“They would be in touch. I suppose. Mom doesn’t know—that he might have been one of the guys that trashed Christine?”

“Not from me.”

I didn’t tell her either. I’d be glad if she didn’t find that out,” Arnie said.

“She may find it out eventually,” Michael said. “In fact, she almost certainly will. She’s an extremely intelligent woman, in case you’ve never noticed. But she won’t find it out from me.”

Arnie nodded, then smiled humourlessly. “'Where were you last night?” Your trust is touching, Dad.”

Michael flushed, but his eyes didn’t drop. “Maybe if you’d been standing outside yourself these last couple of months,” he said, “you’d understand why I asked.”

“What the hell does that mean?”

“You know damn well. It hardly even bears discussing anymore. We just go around and around the same old mulberry bush. Your entire life is jittering apart and you stand there and ask me what I’m talking about.”

Arnie laughed. It was a hard, contemptuous sound. Michael seemed to shrivel a little before it. “Mom asked me if I was on drugs. Maybe you want to check that one out, too.” Arnie made as if to push up the sleeves of his warmup jacket. “Want to check for needle-tracks?”

“I don’t need to ask if you’re on drugs,” Michael said. “You’re only on one I know of, and that’s enough. It’s that goddam car.”

Arnie turned as if to go, and Michael pulled him back.

“Get your hand off my arm.”

Michael dropped his hand. “I wanted you to be aware,” he said. “I no more think you’d kill someone than I think you could walk across the Symonds” swimming pool. But the police are going to question you, Arnie, and people can look surprised when the police turn up suddenly. To them, surprise can look like guilt.”

“All of this because some drunk ran over that shitter Welch?”

It wasn’t like that,” Michael said. “I got that much out of this fellow Junkins who called me up on the phone. Whoever killed the Welch boy ran him down and then backed over him and ran over him again and backed up again and—”

“Stop it,” Arnie said He suddenly looked sick and frightened, and Michael had much the same feeling Dennis had had on Thanksgiving evening: that in this tired unhappiness the real Arnie was suddenly close to the surface, perhaps reachable.

“It was… incredibly brutal,” Michael said. “That’s what Junkins said. You see, it doesn’t look like an accident at all. It looks like murder.”

“Murder,” Arnie said, dazed. “No, I never—”

“What?” Michael asked sharply. He grabbed Arnie’s jacket again. “What did you say?”

Arnie looked at his father.
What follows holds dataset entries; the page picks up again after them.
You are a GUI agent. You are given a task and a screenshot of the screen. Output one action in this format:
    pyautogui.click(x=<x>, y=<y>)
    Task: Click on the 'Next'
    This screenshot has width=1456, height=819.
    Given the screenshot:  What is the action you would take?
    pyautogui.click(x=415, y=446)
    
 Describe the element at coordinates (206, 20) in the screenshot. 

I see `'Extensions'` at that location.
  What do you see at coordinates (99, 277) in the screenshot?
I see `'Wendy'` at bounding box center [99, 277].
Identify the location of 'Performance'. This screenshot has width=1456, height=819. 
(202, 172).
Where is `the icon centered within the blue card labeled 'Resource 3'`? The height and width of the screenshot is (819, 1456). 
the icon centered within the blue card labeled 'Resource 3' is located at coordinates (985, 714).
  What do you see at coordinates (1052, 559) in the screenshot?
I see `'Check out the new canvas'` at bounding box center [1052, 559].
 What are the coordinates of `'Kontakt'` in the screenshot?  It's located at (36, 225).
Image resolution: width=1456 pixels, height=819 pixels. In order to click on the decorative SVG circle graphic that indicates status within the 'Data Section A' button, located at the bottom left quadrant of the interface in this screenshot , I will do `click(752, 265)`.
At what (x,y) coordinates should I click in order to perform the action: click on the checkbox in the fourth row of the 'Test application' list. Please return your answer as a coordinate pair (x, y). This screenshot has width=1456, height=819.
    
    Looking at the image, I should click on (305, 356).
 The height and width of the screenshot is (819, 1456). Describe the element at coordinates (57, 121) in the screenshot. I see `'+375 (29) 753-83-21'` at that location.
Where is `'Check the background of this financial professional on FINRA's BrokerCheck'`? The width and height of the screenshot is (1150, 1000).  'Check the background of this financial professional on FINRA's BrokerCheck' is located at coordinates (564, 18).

His face was masklike again. “I never thought it could be that,” he said. “That’s all I was going to say.”

“I just wanted you to know,” he said. “They’ll be looking for someone with a motive, no matter how thin. They know what happened to your car, and that the Welch boy might have been involved, or that you might think he was involved. Junkins may be around to talk to you.”

“I don’t have anything to hide.”

“No, of course not,” Michael said. “You’ll miss your bus.”

“Yeah,” Arnie said. “Gotta go.” But he stayed a moment longer, looking at his father.

Michael suddenly found himself thinking of Arnie’s ninth birthday. He and his son had gone to the little zoo in Philly Plains, had eaten lunch out, and had finished the day by playing eighteen holes at the indoor miniature golf course on outer Basin Drive. That place had burned down in 1975. Regina had not been able to come, she had been flat on her back with bronchitis. The two of them had had a fine time. For Michael, that had been his son’s best birthday, the one that symbolized for him above all others his son’s sweet and uneventful American boyhood. They had gone to the zoo and come back and nothing much had happened except that they had had a great time—Michael and his son, who had been and who still was so dear to him.

He wet his lips and said, “Sell her, Arnie, why don’t you? When she’s completely restored, sell her away. You could get a lot of money. A couple—three thousand, maybe.”

Again that frightened, tired look seemed to sweep over Arnie’s face, but Michael couldn’t tell for sure. The sunset had faded to a bitter orange line on the western horizon, and the little yard was dark. Then the look—if it had been there at all—went away.

“No, I couldn’t do that, Dad,” Arnie said gently, as if speaking to a child. “I couldn’t do that now. I’ve put too much into her. Way too much.”

And then he was gone, cutting across the, yard to the sidewalk, joining the other shadows, and there was only the sound of his footfalls coming back, soon lost.

Put too much into her? Have you? Exactly what, Arnie? What have you put into her?

Michael looked down at the leaves, then around at his yard. Beneath the hedge and under the overhang of the garage, cold snow glimmered in the coming dark, livid and stubbornly waiting for reinforcements. Waiting for winter.